The package exports the following helpers from `any_to_markdown`:

- `get_markdown(inputs, use_layout_engine=False)`
- `get_markdown_directory(directory_path, use_layout_engine=False)`
- `handle_yt_local(urls)`

### Advanced PDF Layout

For significantly better PDF conversion (smart table detection, header/footer removal), enable the advanced layout engine:

```python
results = await get_markdown("input.pdf", use_layout_engine=True)
```

---

## Usage Examples

### Convert a list of files or URLs

`get_markdown()` is asynchronous and accepts a single path/URL or a list of them.

```python
import asyncio
from any_to_markdown import get_markdown

async def main():
    outputs = await get_markdown([
        "docs/report.pdf",
        "analysis.ipynb",
        "https://www.youtube.com/watch?v=dQw4w9WgXcQ",
    ], use_layout_engine=True)

    for path in outputs:
        print(f"Generated: {path}")

if __name__ == "__main__":
    asyncio.run(main())
```

### Convert a directory recursively

```python
import asyncio
from any_to_markdown import get_markdown_directory

async def main():
    # Automatically finds and processes all supported files in the folder
    outputs = await get_markdown_directory("./my_docs", use_layout_engine=True)
    print(f"Processed {len(outputs)} files.")

if __name__ == "__main__":
    asyncio.run(main())
```

### Transcribe YouTube videos locally

Use `handle_yt_local()` when a YouTube transcript is unavailable or disabled. This downloads the audio and transcribes it locally using Whisper.

```python
from any_to_markdown import handle_yt_local

# handle_yt_local is synchronous
outputs = handle_yt_local("https://www.youtube.com/watch?v=dQw4w9WgXcQ")
print(outputs[0]) # Returns the raw markdown string
```

---

## Output Behavior

Generated Markdown files are written to a `./raw_data/` directory in the current working directory.

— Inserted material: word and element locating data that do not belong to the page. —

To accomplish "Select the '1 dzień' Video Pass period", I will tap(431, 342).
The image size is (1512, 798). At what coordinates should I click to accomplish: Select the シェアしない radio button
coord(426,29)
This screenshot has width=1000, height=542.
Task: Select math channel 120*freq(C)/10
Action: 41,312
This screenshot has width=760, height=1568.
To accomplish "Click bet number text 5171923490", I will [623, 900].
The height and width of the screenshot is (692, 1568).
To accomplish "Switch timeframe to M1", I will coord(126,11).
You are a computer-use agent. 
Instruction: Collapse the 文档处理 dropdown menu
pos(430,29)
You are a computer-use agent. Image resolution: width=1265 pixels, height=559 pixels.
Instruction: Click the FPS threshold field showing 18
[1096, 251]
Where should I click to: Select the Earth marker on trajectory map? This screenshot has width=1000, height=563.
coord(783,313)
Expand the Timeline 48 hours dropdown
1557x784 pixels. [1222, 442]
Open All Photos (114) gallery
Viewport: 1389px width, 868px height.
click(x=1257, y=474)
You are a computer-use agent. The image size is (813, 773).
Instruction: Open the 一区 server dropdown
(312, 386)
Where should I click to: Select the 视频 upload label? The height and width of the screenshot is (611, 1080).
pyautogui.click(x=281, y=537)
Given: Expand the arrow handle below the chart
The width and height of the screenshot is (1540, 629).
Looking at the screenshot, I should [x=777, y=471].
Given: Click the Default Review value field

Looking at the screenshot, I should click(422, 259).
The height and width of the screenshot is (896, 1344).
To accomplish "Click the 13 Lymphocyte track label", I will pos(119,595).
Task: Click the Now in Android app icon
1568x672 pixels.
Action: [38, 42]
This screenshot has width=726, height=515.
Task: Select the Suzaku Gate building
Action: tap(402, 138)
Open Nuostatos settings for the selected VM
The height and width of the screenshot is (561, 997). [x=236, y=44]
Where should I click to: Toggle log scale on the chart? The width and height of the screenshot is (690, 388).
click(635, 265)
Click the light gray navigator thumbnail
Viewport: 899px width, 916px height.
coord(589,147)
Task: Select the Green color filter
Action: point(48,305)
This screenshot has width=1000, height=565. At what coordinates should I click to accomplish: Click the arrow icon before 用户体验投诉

- **Local Files:** `<filename>_<extension>.md` (e.g., `data.csv` -> `data_csv.md`)
- **YouTube:** `youtube_<video_id>.md`
- **Collisions:** If a file exists, a numeric suffix is added (e.g., `report_pdf_1.md`).

---

## Troubleshooting & Tips

- **Large Files:** Files > 200MB are automatically processed sequentially to prevent memory issues.
- **OCR Quality:** Depends on your local Tesseract installation and image resolution.
- **Whisper Performance:** On the first run, the Whisper model will be downloaded (cached locally). CPU performance is optimized using `int8` quantization.
- **Privacy:** Errors caught during processing are sanitized to remove absolute local paths before being written to Markdown.

## License

MIT License. See [LICENSE](LICENSE) for full terms.